» **WORK REQUIRED**: Exactly reproduce the data from its first line through the line with "Task: Click the 复制 copy button", leaving out every line after it.

ENTRIES SUPPLIED START

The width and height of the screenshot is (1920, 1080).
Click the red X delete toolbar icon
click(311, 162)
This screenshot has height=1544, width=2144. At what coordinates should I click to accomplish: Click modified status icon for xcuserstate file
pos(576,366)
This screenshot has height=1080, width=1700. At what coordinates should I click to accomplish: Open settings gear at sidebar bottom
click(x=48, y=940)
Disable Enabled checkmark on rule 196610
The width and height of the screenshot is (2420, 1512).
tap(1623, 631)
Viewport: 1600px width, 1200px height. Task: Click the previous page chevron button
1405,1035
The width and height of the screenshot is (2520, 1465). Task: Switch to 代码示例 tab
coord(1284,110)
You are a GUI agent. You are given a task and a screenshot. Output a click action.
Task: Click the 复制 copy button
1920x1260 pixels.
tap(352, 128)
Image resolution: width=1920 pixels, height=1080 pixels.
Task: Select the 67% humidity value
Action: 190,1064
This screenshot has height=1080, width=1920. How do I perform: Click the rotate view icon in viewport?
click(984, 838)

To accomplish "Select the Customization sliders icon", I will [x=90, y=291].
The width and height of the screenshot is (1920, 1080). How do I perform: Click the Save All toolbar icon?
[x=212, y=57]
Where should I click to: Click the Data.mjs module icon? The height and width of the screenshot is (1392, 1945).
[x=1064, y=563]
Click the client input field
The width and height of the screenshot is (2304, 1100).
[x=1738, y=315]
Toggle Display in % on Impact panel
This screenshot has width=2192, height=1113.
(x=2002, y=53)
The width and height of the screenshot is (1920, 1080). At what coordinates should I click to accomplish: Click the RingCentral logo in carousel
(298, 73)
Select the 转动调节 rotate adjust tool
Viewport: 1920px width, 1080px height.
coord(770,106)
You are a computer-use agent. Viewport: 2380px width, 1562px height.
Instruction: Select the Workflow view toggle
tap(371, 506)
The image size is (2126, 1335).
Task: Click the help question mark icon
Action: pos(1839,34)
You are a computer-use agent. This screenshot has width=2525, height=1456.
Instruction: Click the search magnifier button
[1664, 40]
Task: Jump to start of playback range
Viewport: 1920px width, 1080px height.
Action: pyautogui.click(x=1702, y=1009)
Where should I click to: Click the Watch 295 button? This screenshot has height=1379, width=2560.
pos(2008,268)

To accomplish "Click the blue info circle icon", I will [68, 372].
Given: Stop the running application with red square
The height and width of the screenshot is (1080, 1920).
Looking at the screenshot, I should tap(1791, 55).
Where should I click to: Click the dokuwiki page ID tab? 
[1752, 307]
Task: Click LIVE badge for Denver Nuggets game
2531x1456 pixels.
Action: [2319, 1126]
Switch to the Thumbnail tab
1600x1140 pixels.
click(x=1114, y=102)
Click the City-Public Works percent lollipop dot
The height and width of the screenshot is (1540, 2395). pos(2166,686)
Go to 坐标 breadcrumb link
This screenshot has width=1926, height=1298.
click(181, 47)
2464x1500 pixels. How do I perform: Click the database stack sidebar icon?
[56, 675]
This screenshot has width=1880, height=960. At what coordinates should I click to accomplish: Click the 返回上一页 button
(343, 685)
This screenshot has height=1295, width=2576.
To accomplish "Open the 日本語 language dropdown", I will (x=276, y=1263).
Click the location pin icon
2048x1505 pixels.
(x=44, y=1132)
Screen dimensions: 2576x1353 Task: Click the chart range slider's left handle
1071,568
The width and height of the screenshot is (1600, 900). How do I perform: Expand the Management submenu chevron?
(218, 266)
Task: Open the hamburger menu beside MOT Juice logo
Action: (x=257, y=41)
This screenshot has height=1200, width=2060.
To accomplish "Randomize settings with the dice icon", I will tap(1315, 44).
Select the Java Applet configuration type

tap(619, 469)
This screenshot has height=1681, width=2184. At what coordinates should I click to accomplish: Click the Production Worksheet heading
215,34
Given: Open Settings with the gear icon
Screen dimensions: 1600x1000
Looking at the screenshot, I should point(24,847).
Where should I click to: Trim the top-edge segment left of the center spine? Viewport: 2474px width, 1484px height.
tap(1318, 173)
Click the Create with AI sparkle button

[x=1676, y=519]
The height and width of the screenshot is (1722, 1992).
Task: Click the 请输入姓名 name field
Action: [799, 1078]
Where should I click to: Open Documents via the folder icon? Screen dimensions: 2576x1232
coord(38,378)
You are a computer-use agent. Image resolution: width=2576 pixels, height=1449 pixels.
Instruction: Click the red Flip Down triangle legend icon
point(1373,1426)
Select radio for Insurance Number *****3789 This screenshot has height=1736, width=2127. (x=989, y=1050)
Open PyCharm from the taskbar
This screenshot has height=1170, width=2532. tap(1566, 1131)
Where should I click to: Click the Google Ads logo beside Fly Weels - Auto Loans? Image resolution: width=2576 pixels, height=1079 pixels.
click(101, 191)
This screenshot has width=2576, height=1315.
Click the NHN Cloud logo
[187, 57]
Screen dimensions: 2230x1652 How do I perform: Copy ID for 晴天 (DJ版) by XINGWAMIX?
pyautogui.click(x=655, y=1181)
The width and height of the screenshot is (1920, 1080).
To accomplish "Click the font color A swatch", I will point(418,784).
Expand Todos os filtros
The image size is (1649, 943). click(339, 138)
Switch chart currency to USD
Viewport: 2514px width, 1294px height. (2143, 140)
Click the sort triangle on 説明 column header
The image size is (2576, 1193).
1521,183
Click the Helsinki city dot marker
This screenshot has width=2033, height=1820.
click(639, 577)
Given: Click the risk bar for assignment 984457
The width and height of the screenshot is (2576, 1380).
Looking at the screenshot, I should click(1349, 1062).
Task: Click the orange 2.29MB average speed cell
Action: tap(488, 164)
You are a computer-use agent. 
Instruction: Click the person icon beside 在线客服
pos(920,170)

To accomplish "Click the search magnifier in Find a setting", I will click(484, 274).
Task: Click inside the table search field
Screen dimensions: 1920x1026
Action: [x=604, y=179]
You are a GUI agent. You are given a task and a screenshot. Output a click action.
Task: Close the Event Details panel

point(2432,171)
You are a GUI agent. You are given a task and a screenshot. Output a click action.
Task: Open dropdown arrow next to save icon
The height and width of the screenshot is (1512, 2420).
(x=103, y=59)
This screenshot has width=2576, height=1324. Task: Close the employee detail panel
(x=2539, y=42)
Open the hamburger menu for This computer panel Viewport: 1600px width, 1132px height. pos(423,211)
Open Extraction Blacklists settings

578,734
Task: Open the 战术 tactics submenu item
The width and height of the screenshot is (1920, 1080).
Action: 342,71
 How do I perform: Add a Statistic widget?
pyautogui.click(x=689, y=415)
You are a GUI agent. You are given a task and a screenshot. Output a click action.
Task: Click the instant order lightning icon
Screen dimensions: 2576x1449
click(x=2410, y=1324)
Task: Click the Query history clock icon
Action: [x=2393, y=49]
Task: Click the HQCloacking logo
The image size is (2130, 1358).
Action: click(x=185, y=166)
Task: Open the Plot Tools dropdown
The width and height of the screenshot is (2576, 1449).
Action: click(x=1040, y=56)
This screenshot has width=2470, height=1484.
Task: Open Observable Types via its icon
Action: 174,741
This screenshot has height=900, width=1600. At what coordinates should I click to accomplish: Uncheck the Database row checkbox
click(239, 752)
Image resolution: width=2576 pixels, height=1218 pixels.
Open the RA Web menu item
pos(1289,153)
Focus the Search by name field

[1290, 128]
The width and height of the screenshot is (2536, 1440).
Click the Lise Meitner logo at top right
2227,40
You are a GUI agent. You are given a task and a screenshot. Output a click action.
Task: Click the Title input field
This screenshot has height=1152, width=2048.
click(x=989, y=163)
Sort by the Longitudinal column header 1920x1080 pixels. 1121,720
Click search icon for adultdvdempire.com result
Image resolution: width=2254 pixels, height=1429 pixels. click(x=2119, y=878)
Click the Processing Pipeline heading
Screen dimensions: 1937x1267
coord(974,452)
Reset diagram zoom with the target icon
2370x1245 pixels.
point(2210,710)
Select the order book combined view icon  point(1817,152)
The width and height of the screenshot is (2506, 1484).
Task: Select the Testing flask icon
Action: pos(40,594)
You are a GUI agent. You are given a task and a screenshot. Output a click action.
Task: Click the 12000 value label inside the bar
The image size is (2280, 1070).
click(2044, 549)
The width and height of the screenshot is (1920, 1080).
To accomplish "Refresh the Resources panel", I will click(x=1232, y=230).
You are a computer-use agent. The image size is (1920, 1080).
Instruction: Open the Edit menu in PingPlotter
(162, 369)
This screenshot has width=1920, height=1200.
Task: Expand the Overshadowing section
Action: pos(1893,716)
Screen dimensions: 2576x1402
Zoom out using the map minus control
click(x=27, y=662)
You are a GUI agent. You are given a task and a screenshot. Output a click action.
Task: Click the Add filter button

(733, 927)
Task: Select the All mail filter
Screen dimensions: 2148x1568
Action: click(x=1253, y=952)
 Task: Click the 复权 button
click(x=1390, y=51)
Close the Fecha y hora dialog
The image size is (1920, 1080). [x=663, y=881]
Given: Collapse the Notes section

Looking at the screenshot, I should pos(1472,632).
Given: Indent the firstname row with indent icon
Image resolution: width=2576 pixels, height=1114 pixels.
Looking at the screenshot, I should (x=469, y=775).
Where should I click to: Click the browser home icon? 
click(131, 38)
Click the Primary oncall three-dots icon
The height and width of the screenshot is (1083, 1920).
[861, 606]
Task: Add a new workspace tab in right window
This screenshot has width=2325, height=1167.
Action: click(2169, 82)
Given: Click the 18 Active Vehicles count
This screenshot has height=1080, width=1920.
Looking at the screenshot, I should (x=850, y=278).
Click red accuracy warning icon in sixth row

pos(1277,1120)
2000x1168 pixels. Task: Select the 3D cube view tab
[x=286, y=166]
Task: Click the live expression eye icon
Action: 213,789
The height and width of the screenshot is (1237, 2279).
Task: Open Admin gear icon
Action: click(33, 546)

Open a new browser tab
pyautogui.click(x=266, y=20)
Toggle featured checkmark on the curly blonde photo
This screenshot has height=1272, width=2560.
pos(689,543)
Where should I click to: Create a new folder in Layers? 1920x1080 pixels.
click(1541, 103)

ENTRIES SUPPLIED END

» **EXERCISE SOLUTION**:
The width and height of the screenshot is (1920, 1080).
Click the red X delete toolbar icon
click(311, 162)
This screenshot has height=1544, width=2144. At what coordinates should I click to accomplish: Click modified status icon for xcuserstate file
pos(576,366)
This screenshot has height=1080, width=1700. At what coordinates should I click to accomplish: Open settings gear at sidebar bottom
click(x=48, y=940)
Disable Enabled checkmark on rule 196610
The width and height of the screenshot is (2420, 1512).
tap(1623, 631)
Viewport: 1600px width, 1200px height. Task: Click the previous page chevron button
1405,1035
The width and height of the screenshot is (2520, 1465). Task: Switch to 代码示例 tab
coord(1284,110)
You are a GUI agent. You are given a task and a screenshot. Output a click action.
Task: Click the 复制 copy button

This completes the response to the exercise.